Serafina wanted a large-size pistol, even if it meant having to hold it with her two hands to fire it, even if the kick would almost wrench it out of her grip, even if the bullet, on entering through the victim's chest, would tear a great hole in his back.
Opening with a crime of passion after a years-long love affair has soured, The Dead Girls soon plunges into an investigation of something even darker: Serafina Baladro and her sister run a successful brothel business in a small town, so successful that they begin to expand. But when business starts to falter, life in the brothel turns ugly, and slowly, girls start disappearing . . .
Based on real events, the story of serial-killing brothel owners Delfina and María de Jesús González, whose crimes were uncovered in 1964, The Dead Girls is a deliciously satirical black comedy - a potent blend of sex and mayhem. Written in the laconic tones of a police report, it cleverly uncovers the hopeless pedantry of a broken justice system, and the dark world of prostitution - the oldest profession of all.

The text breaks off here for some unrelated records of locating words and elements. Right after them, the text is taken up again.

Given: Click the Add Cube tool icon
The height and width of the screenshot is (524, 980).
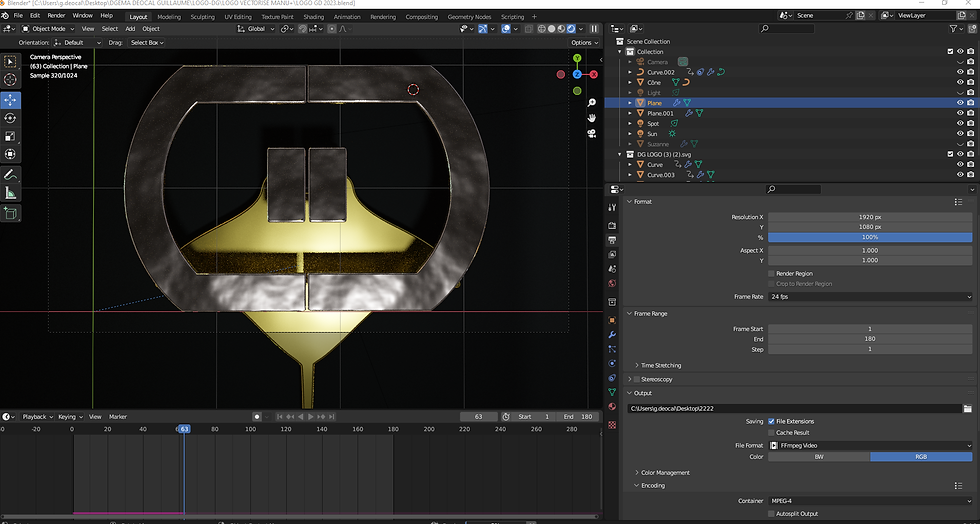Looking at the screenshot, I should pos(11,213).
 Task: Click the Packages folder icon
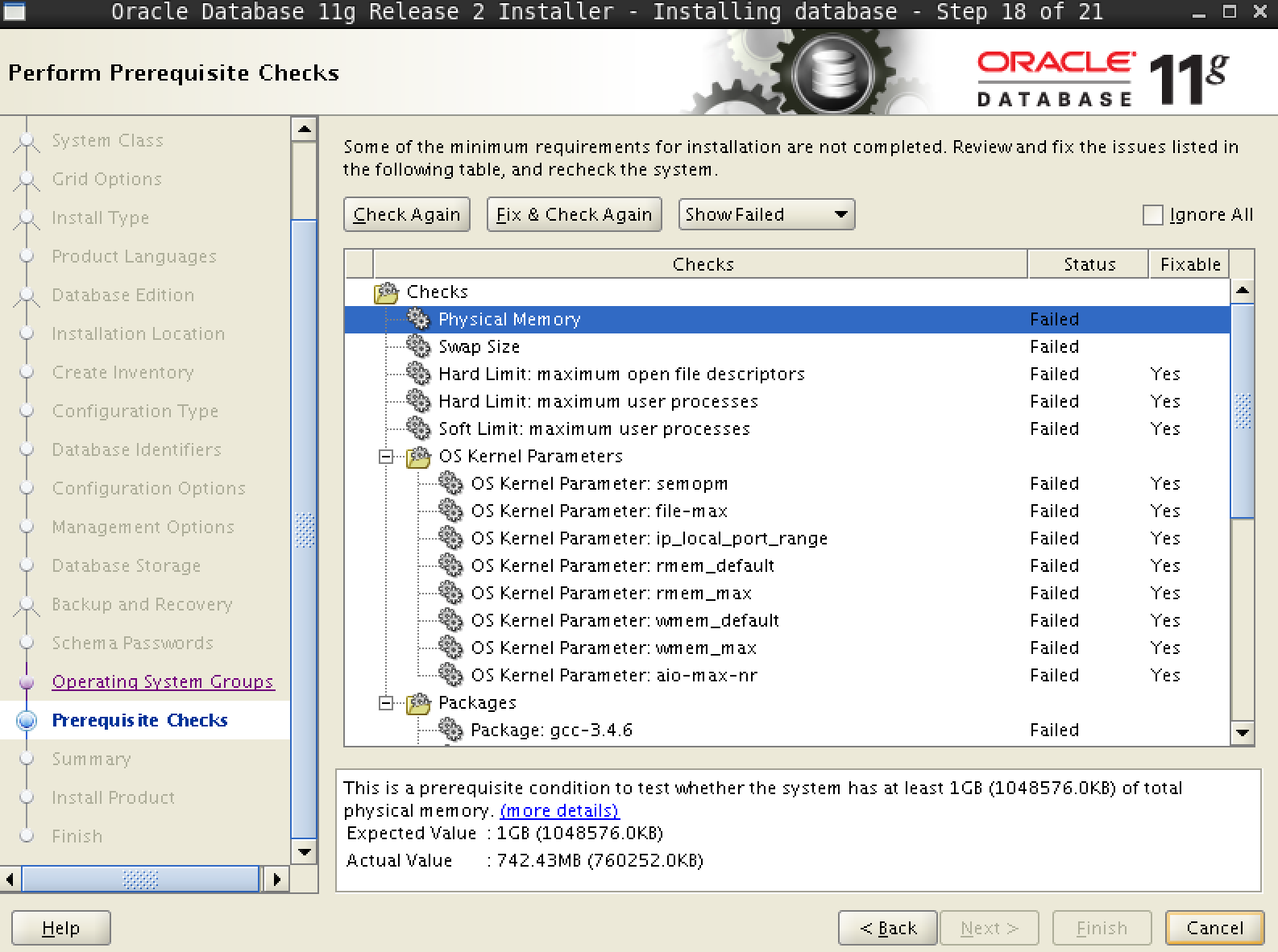pos(418,703)
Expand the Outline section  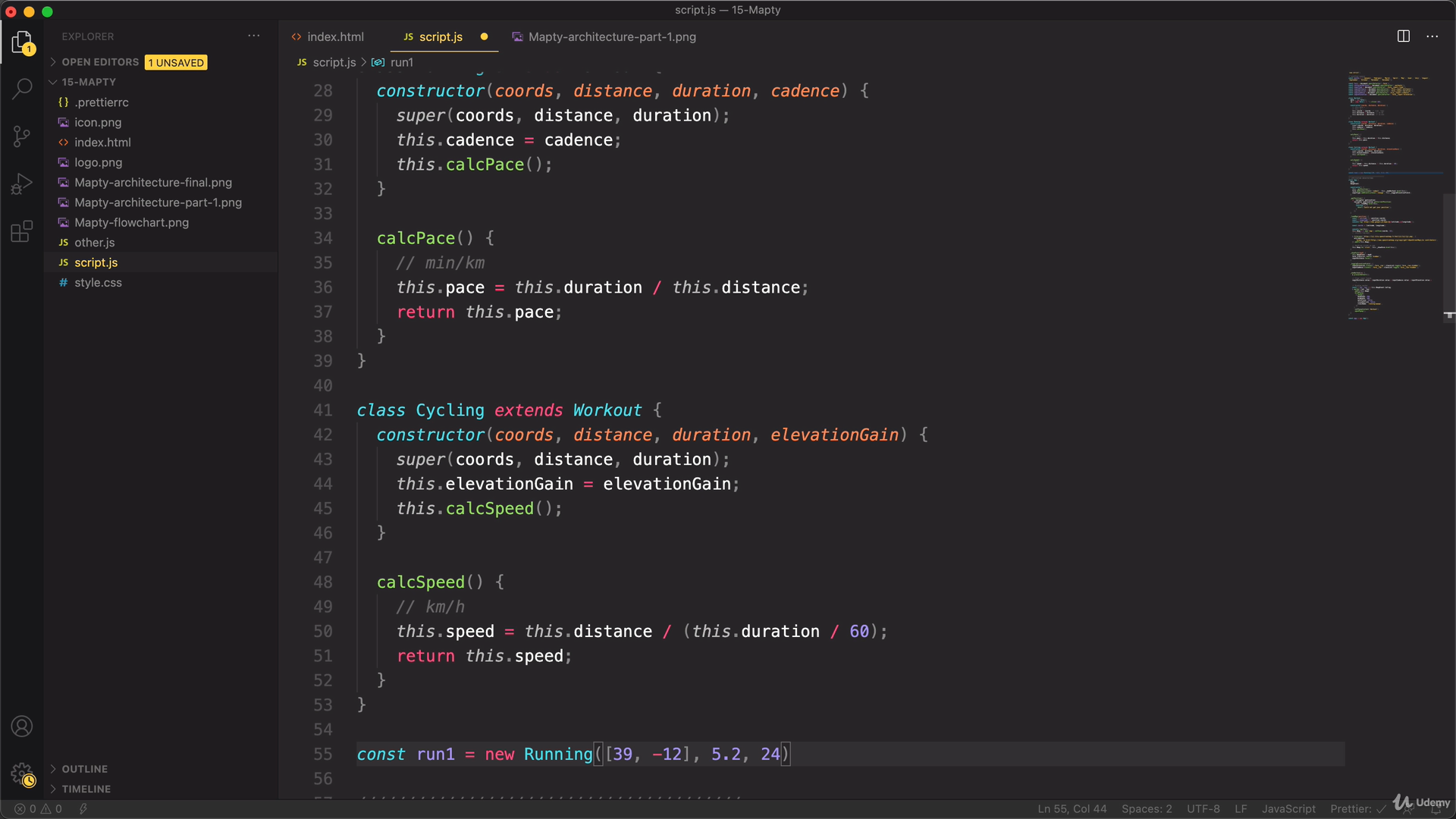click(x=84, y=769)
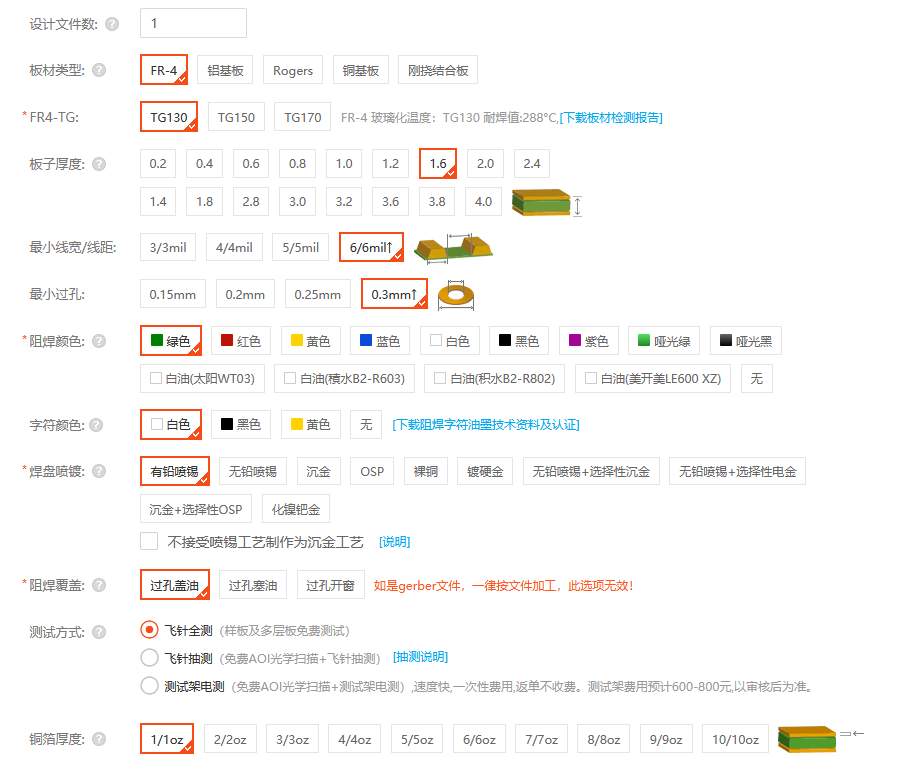The height and width of the screenshot is (779, 897).
Task: Click help icon beside 焊盘喷镀
Action: (x=99, y=471)
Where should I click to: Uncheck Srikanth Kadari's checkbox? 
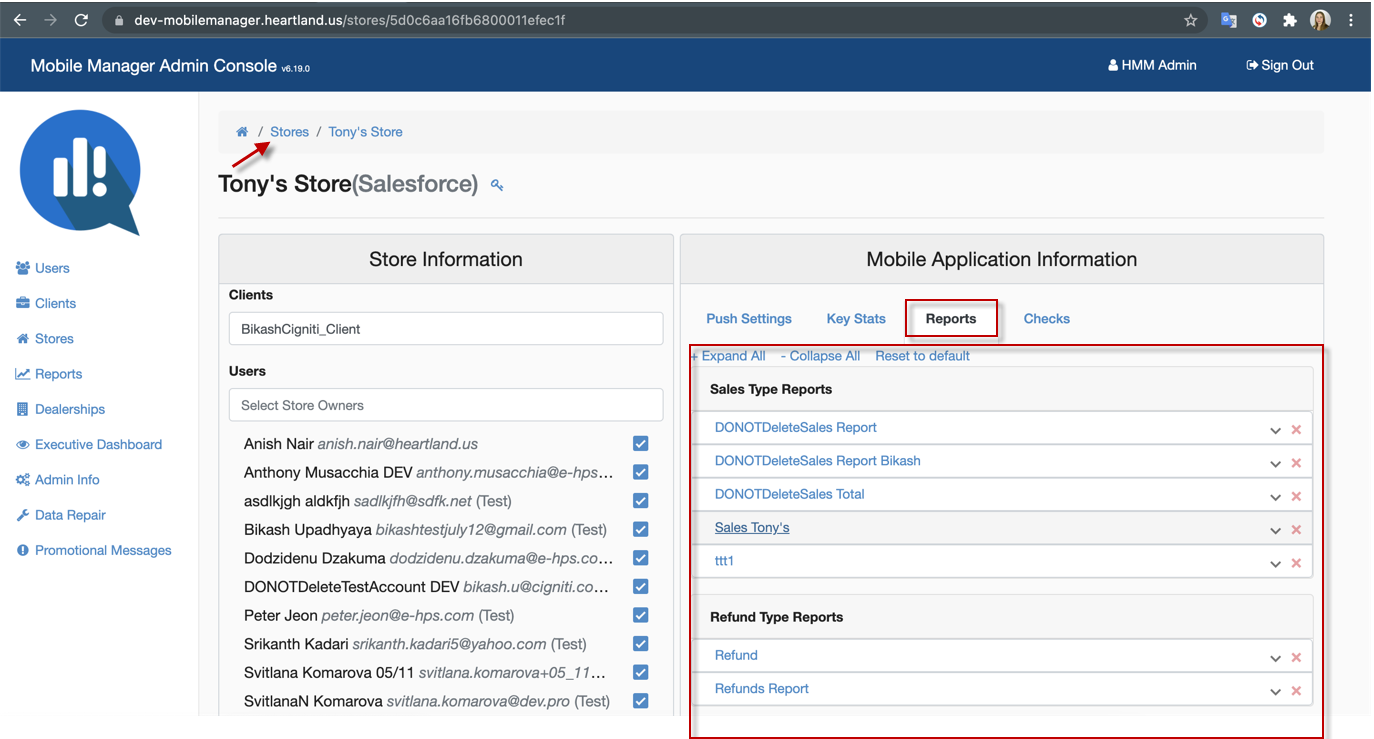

'Cynical madams, corrupt soldiers, cheapjack politicians, violent crimes, bodies in the back yard . . . The Dead Girls is a startlingly good book by an author of genuine, exciting originality' Salman Rushdie
Jorge Ibargüengoitia was born in 1928 in Guanajato, central Mexico. Winner of the Premio Casa de las Americas, as well as the Premio Mexico, for his novel Estas ruinas que vas, he worked as a translator, as a teacher of Spanish literature in American universities and as a journalist in Mexico City. He died in 1983 in Spain.